Problem :: Count how many lines below include the string "Toggle", and give that number without anything else.

=-=-=

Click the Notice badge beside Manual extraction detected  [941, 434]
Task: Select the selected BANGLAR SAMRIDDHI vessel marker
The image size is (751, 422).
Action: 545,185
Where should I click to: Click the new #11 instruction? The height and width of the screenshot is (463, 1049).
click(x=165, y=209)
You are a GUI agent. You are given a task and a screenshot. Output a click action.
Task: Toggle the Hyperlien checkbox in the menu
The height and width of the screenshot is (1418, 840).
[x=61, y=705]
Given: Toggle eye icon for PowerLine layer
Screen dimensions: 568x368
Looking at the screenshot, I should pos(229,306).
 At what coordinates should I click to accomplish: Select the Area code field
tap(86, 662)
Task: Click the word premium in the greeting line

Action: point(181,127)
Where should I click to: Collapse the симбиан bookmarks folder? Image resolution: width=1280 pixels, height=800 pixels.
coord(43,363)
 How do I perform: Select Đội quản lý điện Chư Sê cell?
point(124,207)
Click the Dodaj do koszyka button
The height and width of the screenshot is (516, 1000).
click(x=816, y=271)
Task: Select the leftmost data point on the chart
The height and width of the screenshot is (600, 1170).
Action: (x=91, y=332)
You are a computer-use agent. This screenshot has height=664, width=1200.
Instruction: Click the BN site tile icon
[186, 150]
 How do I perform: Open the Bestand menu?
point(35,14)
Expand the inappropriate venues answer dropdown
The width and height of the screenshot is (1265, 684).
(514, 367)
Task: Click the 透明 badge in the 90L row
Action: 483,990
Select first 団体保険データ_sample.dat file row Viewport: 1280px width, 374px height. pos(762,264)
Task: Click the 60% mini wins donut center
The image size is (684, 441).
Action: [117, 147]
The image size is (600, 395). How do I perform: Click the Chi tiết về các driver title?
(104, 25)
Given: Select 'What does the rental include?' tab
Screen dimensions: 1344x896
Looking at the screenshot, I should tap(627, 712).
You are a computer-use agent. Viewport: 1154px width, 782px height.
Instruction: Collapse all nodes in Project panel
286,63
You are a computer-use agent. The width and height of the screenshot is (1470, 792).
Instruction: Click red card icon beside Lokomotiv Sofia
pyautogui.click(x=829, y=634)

=-=-=

Exercise answer :: 2